Every record below must be returned word for word, with the pictures left out.

▸ Collection entries
• • •

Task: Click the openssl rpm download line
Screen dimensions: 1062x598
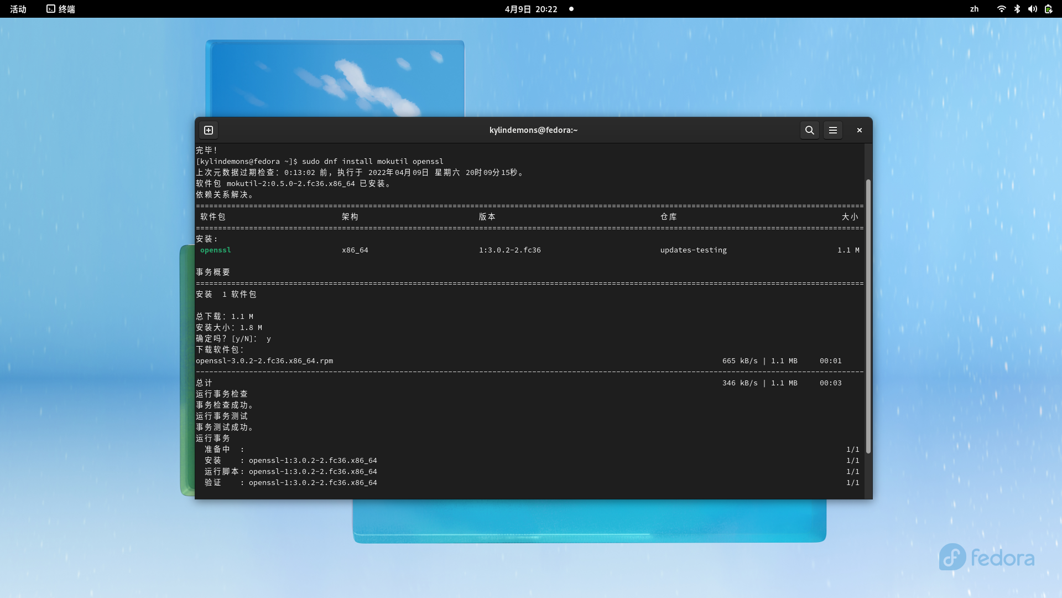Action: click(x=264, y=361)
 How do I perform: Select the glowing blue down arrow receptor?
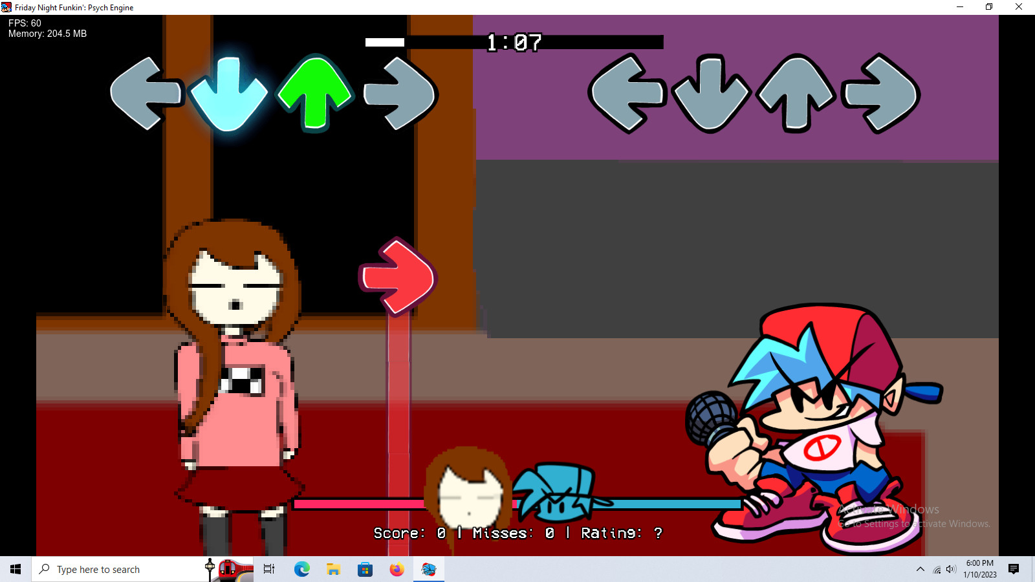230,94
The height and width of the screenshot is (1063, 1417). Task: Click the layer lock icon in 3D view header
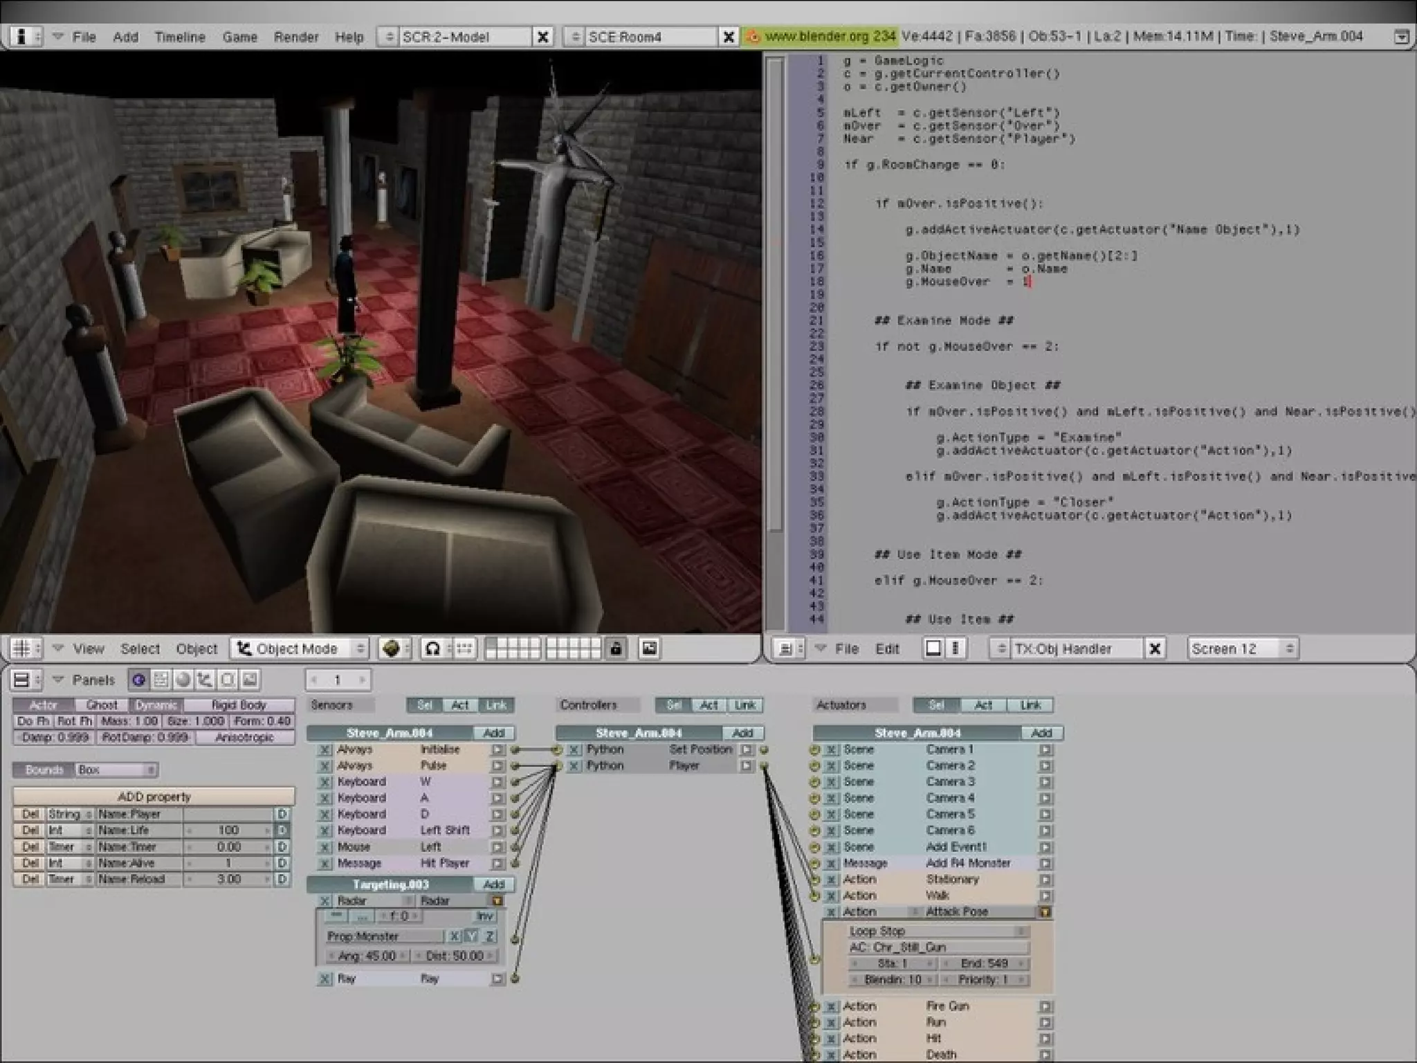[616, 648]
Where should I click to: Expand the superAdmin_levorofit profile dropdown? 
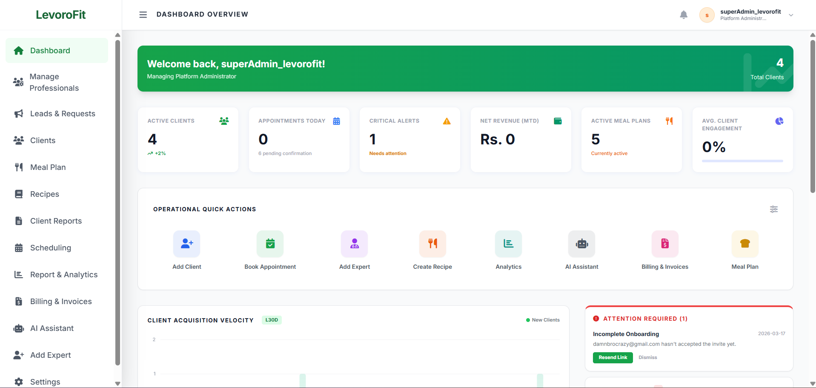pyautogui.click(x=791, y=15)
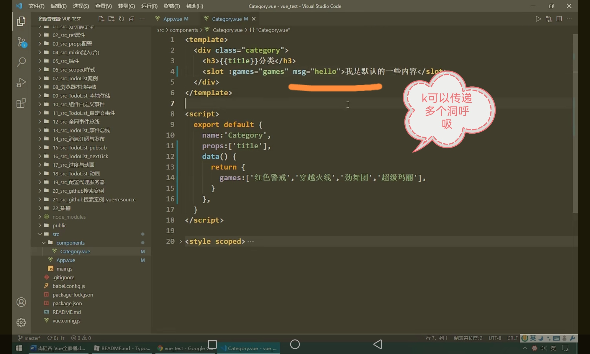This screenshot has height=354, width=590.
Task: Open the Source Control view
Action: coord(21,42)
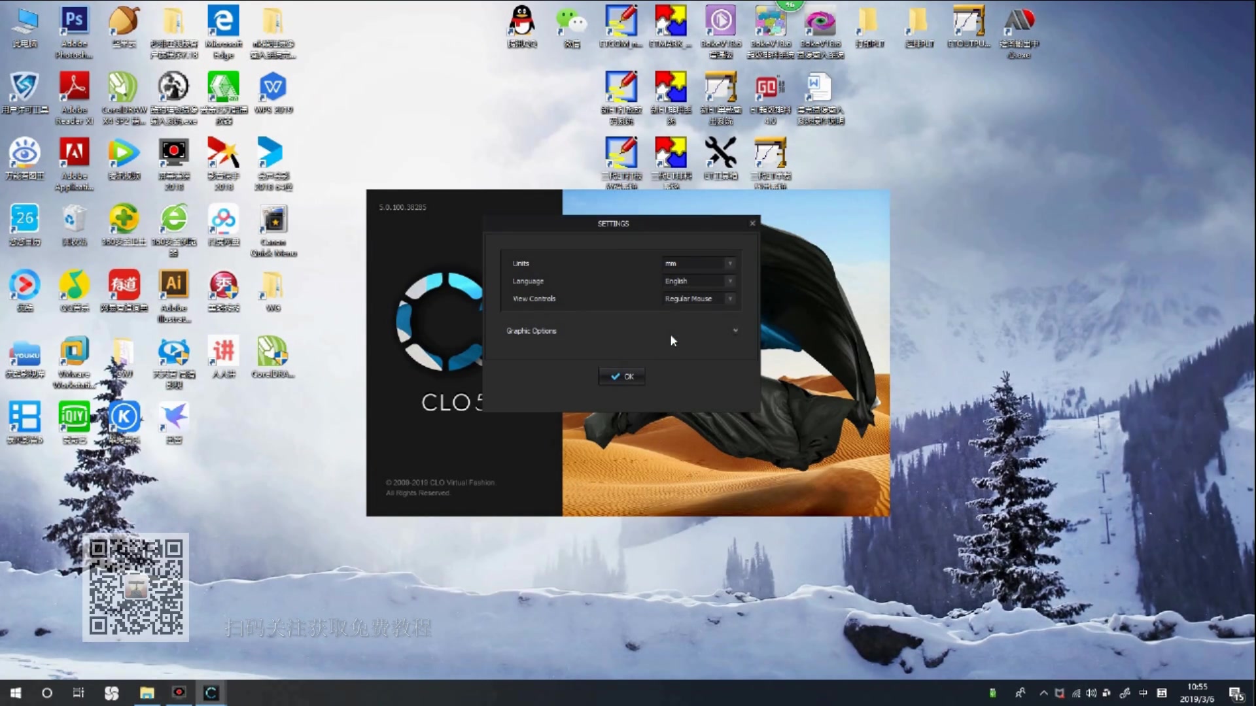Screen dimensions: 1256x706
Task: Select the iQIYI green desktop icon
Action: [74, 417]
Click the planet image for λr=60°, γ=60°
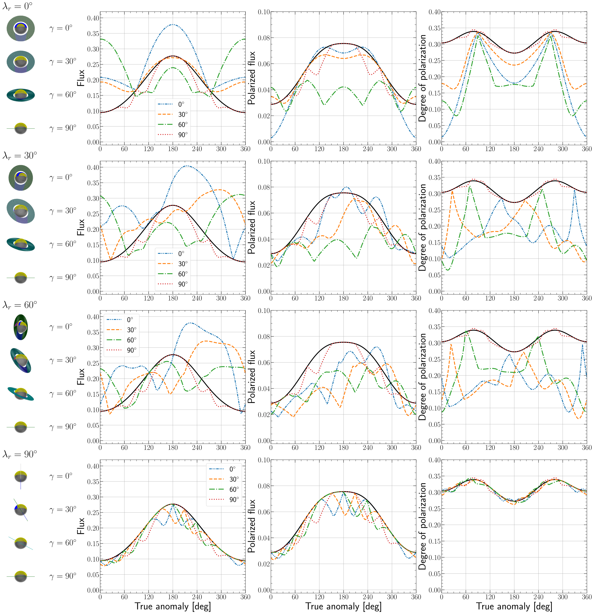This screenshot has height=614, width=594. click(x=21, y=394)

• • •

▸ Answer box
Task: Click the openssl rpm download line
Screen dimensions: 1062x598
Action: click(x=264, y=361)
 How do I perform: Select the glowing blue down arrow receptor?
230,94
The height and width of the screenshot is (1063, 1417). Task: Click the layer lock icon in 3D view header
[616, 648]
Where should I click to: Expand the superAdmin_levorofit profile dropdown? 
pyautogui.click(x=791, y=15)
This screenshot has height=354, width=590.
Task: Open the Source Control view
Action: coord(21,42)
Screen dimensions: 1256x706
Task: Select the iQIYI green desktop icon
Action: [74, 417]
Click the planet image for λr=60°, γ=60°
This screenshot has height=614, width=594. click(x=21, y=394)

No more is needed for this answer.